Nell’Italia “delle partenze e dei ritorni”, servono «politiche demografiche familiari»

L’arcivescovo Perego (Migrantes) al convegno organizzato con Inps. Aumentano i giovani che scelgono l’espatrio ma anche i pensionati che partono “richiamati” dai figli

Sono oltre 300mila le pensioni pagate dall’Inps all’estero riferite a immigrati che hanno lavorato e maturato i contributi in Italia per poi fare ritorno al loro Paese. Un dato che monsignor Gian Carlo Perego, presidente della Fondazione Migrantes, giudica «molto pericoloso» perché se una persona decide di lasciare l’Italia dopo avervi trascorso molti anni, significa che nel nostro Paese, interessato da un continuo calo demografico, «non c’è una capacità di inclusione e attrazione». L’arcivescovo è intervenuto a margine del convegno “Italia delle partenze e di ritorni. I pensionati migranti di ieri e di oggi” svoltosi questa mattina, 10 ottobre, a Palazzo Wedekind. Riflettendo sui 560mila ingressi previsti dall’ultimo decreto flussi a fronte delle 800mila richieste da parte degli imprenditori, il presule osserva che «bisogna cambiare sistema, favorire l’incontro tra domanda e offerta e pensare alle regolarizzazioni. Al momento ci sono almeno 500mila irregolari impiegati soprattutto nell’assistenza alla persona. Bisogna guardare in faccia la realtà che ci chiede politiche demografiche familiari. Valorizzare da subito la presenza dei migrati facendo incontrare domanda e offerta di lavoro significa mettere in sicurezza loro ma al tempo stesso avere costi previdenziali inferiori e quindi risorse che entrano nelle casse dello Stato». Durante il convegno il presule ha inoltre riflettuto che in Italia «si sente sempre parlare di arrivi ma anche le partenze e i ritorni hanno il loro peso. Questo incontro ha il merito di non essere pregiudiziale perché si basa su dati e studi precisi».
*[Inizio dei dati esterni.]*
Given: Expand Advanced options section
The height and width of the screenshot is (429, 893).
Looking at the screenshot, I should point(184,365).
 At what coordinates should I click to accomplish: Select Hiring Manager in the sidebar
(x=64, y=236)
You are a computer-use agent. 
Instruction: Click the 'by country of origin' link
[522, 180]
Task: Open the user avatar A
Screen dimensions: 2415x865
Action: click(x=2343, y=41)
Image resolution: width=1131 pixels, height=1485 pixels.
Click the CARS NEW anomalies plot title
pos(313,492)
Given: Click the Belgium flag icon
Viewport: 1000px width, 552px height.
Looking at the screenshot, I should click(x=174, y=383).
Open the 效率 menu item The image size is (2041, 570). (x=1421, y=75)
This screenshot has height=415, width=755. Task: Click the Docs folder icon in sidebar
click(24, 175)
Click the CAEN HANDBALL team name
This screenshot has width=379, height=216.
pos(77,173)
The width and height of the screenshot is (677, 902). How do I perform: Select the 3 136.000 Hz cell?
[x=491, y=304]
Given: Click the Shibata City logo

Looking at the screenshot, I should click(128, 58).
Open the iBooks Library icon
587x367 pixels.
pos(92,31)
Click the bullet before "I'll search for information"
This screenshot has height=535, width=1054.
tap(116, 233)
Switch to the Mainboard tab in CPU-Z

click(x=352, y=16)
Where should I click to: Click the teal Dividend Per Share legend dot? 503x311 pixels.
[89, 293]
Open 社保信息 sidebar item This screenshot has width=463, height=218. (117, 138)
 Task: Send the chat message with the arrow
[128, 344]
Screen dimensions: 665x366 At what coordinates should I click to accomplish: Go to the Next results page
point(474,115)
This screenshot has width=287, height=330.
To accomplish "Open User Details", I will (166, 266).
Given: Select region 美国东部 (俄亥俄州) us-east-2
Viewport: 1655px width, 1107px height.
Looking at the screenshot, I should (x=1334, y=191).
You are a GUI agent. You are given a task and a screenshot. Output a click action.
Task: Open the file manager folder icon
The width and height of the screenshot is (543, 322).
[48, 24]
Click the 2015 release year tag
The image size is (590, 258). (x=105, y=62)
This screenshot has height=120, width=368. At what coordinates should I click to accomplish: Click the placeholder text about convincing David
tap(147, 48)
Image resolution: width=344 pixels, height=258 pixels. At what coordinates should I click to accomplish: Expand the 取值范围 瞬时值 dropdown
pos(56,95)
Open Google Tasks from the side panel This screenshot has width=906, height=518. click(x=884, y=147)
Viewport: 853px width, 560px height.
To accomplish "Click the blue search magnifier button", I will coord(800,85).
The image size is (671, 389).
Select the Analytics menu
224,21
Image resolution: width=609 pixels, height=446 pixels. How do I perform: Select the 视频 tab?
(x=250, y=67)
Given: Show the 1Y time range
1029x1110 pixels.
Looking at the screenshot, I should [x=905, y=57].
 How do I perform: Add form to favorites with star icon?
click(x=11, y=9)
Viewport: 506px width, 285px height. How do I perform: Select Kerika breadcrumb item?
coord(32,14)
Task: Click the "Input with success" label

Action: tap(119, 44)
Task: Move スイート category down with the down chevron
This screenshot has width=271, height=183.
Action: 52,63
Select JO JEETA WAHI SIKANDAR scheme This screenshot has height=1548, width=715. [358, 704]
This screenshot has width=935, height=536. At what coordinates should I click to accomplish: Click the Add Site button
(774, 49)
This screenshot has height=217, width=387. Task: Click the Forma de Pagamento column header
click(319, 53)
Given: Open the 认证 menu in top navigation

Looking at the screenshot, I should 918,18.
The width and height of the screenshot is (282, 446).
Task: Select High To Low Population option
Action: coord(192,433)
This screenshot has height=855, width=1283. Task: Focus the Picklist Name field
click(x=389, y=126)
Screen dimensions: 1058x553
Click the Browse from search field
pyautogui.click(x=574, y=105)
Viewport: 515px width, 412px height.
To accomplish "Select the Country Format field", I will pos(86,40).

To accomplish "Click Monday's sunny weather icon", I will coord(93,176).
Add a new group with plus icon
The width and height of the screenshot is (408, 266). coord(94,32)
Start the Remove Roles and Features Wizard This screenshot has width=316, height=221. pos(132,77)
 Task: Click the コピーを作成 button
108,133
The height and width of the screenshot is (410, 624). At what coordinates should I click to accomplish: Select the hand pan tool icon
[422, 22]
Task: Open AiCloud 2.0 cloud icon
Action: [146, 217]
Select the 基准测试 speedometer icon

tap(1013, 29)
Il convegno, promosso da Fondazione Migrantes e Inps – che quest’anno celebra il 125° anniversario di fondazione -, moderato dal vicedirettore di Adnkronos Fabio Insenga, è stato introdotto dal direttore generale dell’Inps Vincenzo Caridi, il quale ha evidenziato che obiettivo prioritario dell’istituto è quello di «consentire al lavoratore migrante di affrontare con maggiore tranquillità il trasferimento e l’inizio di una nuova attività lavorativa altrove, con tutte le garanzie tipiche previste in Italia». Delfina Licata, sociologa delle migrazioni della Fondazione Migrantes, nel focus dedicato all’andamento dei trasferimenti all’estero ha spiegato che dal 2006 al 2022 la mobilità italiana all’estero è cresciuta dell’87%. «L’unica Italia che cresce in un Paese sempre più longevo e spopolato è quella che risiede all’estero», ha affermato. Dati alla mano, il 42% delle partenze annuali per la sola motivazione espatrio riguarda giovani tra i 18 e i 34 anni.

L’Italia quindi perde contributi perché i giovani emigrano, ha rimarcato Vito La Monica, direttore centrale Pensioni Inps. E si trasferiscono all’estero «quelli con conoscenze e competenze che potrebbero contribuire di più al sistema previdenziale», ha aggiunto. Susanna Thomas, della direzione centrale Pensioni Inps, ha posto l’accento su un altro aspetto ossia quello «del trend in forte crescita» dei pensionati italiani che si trasferiscono all’estero “richiamati” dai figli. «Nel 2022 il 40% del totale dei pensionati ha lasciato l’Italia – ha detto -. Si tratta soprattutto di ricongiungimenti, di genitori che raggiungono i figli e che aiutano con i nipoti». Non c’è solo chi parte: numerosi anche i ritorni nel Bel Paese. Toni Ricciardi, storico delle migrazioni della Fondazione Migrantes, ha affrontato il caso Svizzera, da dove sono tornate quasi 300mila persone. È il primo Paese erogatore di pensioni in Italia.